**EXERCISE DESCRIPTION:** Can you reproduce every one of the records below word for word?

**RECORD SET:**
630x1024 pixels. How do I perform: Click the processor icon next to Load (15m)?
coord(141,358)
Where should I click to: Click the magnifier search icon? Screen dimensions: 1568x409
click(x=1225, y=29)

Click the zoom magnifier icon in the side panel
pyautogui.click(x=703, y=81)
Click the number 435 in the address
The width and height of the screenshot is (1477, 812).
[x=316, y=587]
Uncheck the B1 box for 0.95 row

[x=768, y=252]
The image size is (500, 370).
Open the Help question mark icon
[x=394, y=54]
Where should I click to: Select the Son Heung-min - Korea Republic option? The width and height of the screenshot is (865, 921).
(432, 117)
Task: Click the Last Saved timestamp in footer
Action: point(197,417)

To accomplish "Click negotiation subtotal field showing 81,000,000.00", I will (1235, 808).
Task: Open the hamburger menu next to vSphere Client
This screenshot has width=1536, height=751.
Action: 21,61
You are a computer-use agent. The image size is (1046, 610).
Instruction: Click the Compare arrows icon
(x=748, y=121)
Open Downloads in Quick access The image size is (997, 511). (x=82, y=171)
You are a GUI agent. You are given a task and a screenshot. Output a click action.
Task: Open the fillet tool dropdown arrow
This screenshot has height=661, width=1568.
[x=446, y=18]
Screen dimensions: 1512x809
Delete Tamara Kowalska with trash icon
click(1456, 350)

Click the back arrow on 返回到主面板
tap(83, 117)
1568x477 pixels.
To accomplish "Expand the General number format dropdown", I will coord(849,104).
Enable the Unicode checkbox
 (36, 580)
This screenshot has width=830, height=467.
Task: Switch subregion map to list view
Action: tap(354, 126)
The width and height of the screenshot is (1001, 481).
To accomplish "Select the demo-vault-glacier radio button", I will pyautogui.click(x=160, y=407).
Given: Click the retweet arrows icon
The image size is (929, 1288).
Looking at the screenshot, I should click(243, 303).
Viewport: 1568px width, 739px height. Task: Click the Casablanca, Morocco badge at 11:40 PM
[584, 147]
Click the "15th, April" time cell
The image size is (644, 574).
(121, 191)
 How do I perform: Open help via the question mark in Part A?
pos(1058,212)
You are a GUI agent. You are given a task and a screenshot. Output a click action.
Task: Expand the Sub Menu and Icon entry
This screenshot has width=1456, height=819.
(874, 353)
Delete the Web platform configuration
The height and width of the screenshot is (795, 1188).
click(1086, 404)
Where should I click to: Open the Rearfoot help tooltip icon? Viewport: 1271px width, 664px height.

**COMPLETE ANSWER:**
630x1024 pixels. How do I perform: Click the processor icon next to Load (15m)?
coord(141,358)
Where should I click to: Click the magnifier search icon? Screen dimensions: 1568x409
click(x=1225, y=29)

Click the zoom magnifier icon in the side panel
pyautogui.click(x=703, y=81)
Click the number 435 in the address
The width and height of the screenshot is (1477, 812).
[x=316, y=587]
Uncheck the B1 box for 0.95 row

[x=768, y=252]
The image size is (500, 370).
Open the Help question mark icon
[x=394, y=54]
Where should I click to: Select the Son Heung-min - Korea Republic option? The width and height of the screenshot is (865, 921).
(432, 117)
Task: Click the Last Saved timestamp in footer
Action: point(197,417)

To accomplish "Click negotiation subtotal field showing 81,000,000.00", I will (1235, 808).
Task: Open the hamburger menu next to vSphere Client
This screenshot has width=1536, height=751.
Action: 21,61
You are a computer-use agent. The image size is (1046, 610).
Instruction: Click the Compare arrows icon
(x=748, y=121)
Open Downloads in Quick access The image size is (997, 511). (x=82, y=171)
You are a GUI agent. You are given a task and a screenshot. Output a click action.
Task: Open the fillet tool dropdown arrow
This screenshot has height=661, width=1568.
[x=446, y=18]
Screen dimensions: 1512x809
Delete Tamara Kowalska with trash icon
click(1456, 350)

Click the back arrow on 返回到主面板
tap(83, 117)
1568x477 pixels.
To accomplish "Expand the General number format dropdown", I will coord(849,104).
Enable the Unicode checkbox
 (36, 580)
This screenshot has width=830, height=467.
Task: Switch subregion map to list view
Action: tap(354, 126)
The width and height of the screenshot is (1001, 481).
To accomplish "Select the demo-vault-glacier radio button", I will pyautogui.click(x=160, y=407).
Given: Click the retweet arrows icon
The image size is (929, 1288).
Looking at the screenshot, I should click(243, 303).
Viewport: 1568px width, 739px height. Task: Click the Casablanca, Morocco badge at 11:40 PM
[584, 147]
Click the "15th, April" time cell
The image size is (644, 574).
(121, 191)
 How do I perform: Open help via the question mark in Part A?
pos(1058,212)
You are a GUI agent. You are given a task and a screenshot. Output a click action.
Task: Expand the Sub Menu and Icon entry
This screenshot has width=1456, height=819.
(874, 353)
Delete the Web platform configuration
The height and width of the screenshot is (795, 1188).
click(1086, 404)
Where should I click to: Open the Rearfoot help tooltip icon? Viewport: 1271px width, 664px height.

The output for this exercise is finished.